### SHORT TASK
Copy out the part of the data that opens with the line containing "Select the Estimaciones" and closes with the line containing "pos(544,429)", both lines included, with every line reproduced exactly as it appears.

### MATERIAL
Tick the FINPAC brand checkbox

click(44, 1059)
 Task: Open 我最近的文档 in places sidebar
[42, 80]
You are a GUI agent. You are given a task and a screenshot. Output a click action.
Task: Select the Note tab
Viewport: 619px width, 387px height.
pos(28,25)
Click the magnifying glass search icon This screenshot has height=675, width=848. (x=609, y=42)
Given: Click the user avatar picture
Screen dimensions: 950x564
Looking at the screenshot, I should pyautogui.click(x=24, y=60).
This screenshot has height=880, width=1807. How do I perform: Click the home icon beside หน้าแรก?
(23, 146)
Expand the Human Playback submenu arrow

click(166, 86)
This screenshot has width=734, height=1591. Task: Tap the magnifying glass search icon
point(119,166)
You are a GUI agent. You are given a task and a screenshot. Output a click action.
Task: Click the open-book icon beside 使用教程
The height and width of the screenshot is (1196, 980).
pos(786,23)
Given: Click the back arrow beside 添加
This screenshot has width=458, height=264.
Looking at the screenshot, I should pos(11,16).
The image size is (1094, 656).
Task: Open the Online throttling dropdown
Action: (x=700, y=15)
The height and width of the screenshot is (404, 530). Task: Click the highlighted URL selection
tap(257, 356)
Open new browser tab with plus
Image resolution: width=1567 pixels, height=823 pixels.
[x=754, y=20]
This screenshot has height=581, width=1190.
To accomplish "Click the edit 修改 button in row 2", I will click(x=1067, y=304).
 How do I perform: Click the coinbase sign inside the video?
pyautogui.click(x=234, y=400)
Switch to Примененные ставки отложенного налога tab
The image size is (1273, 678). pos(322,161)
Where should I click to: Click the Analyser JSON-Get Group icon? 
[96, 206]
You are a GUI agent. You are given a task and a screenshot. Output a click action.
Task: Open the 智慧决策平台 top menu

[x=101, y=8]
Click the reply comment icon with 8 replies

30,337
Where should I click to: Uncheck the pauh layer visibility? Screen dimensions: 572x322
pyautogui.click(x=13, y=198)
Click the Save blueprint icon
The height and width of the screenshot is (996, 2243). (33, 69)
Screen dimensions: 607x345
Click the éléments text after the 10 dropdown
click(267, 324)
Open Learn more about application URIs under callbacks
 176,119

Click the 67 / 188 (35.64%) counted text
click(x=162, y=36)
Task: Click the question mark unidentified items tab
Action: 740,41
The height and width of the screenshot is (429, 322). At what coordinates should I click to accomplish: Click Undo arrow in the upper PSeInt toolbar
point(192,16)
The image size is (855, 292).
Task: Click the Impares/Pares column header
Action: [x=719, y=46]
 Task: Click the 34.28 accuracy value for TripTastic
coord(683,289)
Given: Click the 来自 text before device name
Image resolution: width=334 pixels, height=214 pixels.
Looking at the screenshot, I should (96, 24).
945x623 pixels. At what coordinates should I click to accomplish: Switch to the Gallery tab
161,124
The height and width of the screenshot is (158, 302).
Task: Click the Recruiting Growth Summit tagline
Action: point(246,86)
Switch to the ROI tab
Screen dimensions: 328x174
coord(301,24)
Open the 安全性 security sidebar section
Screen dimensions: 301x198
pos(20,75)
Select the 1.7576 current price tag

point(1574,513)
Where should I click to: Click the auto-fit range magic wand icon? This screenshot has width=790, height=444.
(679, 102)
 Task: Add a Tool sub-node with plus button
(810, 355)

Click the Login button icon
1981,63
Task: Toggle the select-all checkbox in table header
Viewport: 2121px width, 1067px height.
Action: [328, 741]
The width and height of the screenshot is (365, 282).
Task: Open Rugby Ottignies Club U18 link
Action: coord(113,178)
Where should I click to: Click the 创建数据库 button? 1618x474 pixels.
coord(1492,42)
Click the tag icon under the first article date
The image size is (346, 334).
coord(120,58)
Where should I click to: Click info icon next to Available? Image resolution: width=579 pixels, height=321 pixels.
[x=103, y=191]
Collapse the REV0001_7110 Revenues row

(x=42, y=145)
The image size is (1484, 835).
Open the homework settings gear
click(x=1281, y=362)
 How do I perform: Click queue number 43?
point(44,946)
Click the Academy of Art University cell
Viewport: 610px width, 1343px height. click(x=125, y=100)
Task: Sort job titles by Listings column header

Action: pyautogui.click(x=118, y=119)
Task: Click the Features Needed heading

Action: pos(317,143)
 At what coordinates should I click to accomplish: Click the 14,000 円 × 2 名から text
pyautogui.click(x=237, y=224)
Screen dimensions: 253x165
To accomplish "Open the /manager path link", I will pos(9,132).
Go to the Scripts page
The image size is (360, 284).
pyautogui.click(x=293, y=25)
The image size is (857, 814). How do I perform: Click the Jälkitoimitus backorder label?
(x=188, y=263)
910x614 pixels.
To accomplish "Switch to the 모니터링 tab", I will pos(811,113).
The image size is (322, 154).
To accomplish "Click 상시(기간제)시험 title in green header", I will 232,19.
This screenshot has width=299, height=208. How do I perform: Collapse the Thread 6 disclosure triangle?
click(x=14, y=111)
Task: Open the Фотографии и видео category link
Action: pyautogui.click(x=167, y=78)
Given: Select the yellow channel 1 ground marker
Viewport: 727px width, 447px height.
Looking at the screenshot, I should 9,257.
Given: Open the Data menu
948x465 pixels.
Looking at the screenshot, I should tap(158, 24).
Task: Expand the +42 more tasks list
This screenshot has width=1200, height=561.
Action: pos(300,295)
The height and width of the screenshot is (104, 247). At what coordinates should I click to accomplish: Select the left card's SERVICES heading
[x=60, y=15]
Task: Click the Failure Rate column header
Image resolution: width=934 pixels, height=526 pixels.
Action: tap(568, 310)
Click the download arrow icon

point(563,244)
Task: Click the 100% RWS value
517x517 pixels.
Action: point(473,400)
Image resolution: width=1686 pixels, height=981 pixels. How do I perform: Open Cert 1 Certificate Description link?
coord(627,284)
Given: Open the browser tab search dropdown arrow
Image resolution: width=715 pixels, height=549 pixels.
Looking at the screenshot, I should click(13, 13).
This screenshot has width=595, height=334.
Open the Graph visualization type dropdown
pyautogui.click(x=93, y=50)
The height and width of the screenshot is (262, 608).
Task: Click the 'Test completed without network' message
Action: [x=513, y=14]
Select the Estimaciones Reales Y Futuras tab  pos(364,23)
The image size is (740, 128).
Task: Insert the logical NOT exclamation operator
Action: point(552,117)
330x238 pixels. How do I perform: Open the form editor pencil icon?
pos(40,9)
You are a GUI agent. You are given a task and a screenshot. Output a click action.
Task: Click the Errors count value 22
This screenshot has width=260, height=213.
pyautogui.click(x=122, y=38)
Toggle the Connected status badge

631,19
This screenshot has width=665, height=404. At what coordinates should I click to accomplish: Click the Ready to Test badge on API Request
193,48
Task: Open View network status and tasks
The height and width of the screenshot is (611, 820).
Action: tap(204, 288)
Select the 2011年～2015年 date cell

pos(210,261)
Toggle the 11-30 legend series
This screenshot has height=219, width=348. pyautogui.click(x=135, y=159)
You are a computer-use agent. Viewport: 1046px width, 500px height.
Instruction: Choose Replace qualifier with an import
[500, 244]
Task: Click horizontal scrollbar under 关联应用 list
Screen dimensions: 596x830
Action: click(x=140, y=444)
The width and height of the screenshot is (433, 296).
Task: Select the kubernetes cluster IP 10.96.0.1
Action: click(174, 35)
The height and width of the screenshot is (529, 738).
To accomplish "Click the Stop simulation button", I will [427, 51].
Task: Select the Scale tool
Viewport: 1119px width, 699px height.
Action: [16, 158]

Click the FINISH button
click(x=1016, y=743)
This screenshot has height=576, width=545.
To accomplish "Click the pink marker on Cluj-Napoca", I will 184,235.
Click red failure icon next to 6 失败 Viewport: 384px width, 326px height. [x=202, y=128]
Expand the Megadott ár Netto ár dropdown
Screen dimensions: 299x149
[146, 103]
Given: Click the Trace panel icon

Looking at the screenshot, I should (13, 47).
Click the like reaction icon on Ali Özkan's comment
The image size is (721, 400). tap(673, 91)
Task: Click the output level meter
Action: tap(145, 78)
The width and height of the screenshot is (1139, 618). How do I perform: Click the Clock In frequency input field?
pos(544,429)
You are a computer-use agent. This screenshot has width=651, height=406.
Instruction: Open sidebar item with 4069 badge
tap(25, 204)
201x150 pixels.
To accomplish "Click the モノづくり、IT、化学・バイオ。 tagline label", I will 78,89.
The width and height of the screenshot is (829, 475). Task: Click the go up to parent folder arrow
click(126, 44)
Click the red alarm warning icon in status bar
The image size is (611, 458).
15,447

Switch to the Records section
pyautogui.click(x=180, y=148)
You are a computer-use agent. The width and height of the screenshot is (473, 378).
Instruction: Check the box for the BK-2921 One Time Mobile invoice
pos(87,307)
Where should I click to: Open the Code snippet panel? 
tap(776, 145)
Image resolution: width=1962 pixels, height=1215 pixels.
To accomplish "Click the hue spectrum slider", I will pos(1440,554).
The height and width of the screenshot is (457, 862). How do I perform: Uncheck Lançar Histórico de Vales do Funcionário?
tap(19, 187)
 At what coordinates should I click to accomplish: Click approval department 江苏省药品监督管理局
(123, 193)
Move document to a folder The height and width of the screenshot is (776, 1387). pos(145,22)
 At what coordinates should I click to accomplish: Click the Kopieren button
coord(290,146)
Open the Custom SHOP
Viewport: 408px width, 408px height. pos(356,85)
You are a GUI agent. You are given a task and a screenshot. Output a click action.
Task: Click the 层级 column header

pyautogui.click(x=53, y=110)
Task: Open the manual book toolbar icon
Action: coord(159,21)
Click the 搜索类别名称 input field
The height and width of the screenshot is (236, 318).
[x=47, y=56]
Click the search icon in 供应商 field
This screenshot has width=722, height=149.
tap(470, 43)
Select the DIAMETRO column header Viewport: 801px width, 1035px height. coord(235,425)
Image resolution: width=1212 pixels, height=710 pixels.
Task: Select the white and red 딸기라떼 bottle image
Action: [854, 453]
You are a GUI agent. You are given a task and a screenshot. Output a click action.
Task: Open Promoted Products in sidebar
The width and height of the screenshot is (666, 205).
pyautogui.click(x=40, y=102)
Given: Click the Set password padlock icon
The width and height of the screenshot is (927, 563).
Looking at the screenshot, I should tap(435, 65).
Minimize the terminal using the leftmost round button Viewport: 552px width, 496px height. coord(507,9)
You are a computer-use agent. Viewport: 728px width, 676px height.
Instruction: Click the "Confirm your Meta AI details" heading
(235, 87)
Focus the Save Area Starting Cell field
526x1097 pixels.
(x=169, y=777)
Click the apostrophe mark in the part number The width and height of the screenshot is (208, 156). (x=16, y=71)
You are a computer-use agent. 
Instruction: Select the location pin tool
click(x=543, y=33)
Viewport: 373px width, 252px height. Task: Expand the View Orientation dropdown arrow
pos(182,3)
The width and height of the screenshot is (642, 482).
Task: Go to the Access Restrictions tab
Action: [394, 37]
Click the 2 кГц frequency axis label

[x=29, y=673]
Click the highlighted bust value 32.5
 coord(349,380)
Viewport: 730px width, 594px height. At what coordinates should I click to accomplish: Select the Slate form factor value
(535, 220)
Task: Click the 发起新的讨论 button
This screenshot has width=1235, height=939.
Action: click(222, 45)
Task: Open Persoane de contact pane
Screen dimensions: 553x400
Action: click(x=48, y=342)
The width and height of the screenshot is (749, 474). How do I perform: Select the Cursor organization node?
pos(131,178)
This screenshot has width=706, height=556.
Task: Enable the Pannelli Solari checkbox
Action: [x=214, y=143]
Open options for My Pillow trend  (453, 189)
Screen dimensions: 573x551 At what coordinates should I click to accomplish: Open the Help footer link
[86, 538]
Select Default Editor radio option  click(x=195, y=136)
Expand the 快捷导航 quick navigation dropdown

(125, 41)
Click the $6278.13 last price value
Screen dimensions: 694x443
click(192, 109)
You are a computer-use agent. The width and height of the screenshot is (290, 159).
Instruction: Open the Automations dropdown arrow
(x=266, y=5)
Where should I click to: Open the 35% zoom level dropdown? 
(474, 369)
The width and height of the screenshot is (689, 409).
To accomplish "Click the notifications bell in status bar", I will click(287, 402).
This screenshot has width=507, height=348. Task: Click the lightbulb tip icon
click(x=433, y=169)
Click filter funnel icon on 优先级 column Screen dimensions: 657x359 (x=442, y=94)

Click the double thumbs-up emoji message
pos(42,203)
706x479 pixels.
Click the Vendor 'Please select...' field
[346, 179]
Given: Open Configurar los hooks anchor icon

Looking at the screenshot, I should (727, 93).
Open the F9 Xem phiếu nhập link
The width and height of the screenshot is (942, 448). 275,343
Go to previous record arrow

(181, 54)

### ANSWER FOR THIS EXERCISE
Select the Estimaciones Reales Y Futuras tab  pos(364,23)
The image size is (740, 128).
Task: Insert the logical NOT exclamation operator
Action: point(552,117)
330x238 pixels. How do I perform: Open the form editor pencil icon?
pos(40,9)
You are a GUI agent. You are given a task and a screenshot. Output a click action.
Task: Click the Errors count value 22
This screenshot has width=260, height=213.
pyautogui.click(x=122, y=38)
Toggle the Connected status badge

631,19
This screenshot has width=665, height=404. At what coordinates should I click to accomplish: Click the Ready to Test badge on API Request
193,48
Task: Open View network status and tasks
The height and width of the screenshot is (611, 820).
Action: tap(204, 288)
Select the 2011年～2015年 date cell

pos(210,261)
Toggle the 11-30 legend series
This screenshot has height=219, width=348. pyautogui.click(x=135, y=159)
You are a computer-use agent. Viewport: 1046px width, 500px height.
Instruction: Choose Replace qualifier with an import
[500, 244]
Task: Click horizontal scrollbar under 关联应用 list
Screen dimensions: 596x830
Action: click(x=140, y=444)
The width and height of the screenshot is (433, 296).
Task: Select the kubernetes cluster IP 10.96.0.1
Action: click(174, 35)
The height and width of the screenshot is (529, 738).
To accomplish "Click the Stop simulation button", I will [427, 51].
Task: Select the Scale tool
Viewport: 1119px width, 699px height.
Action: [16, 158]

Click the FINISH button
click(x=1016, y=743)
This screenshot has height=576, width=545.
To accomplish "Click the pink marker on Cluj-Napoca", I will 184,235.
Click red failure icon next to 6 失败 Viewport: 384px width, 326px height. [x=202, y=128]
Expand the Megadott ár Netto ár dropdown
Screen dimensions: 299x149
[146, 103]
Given: Click the Trace panel icon

Looking at the screenshot, I should (13, 47).
Click the like reaction icon on Ali Özkan's comment
The image size is (721, 400). tap(673, 91)
Task: Click the output level meter
Action: tap(145, 78)
The width and height of the screenshot is (1139, 618). How do I perform: Click the Clock In frequency input field?
pos(544,429)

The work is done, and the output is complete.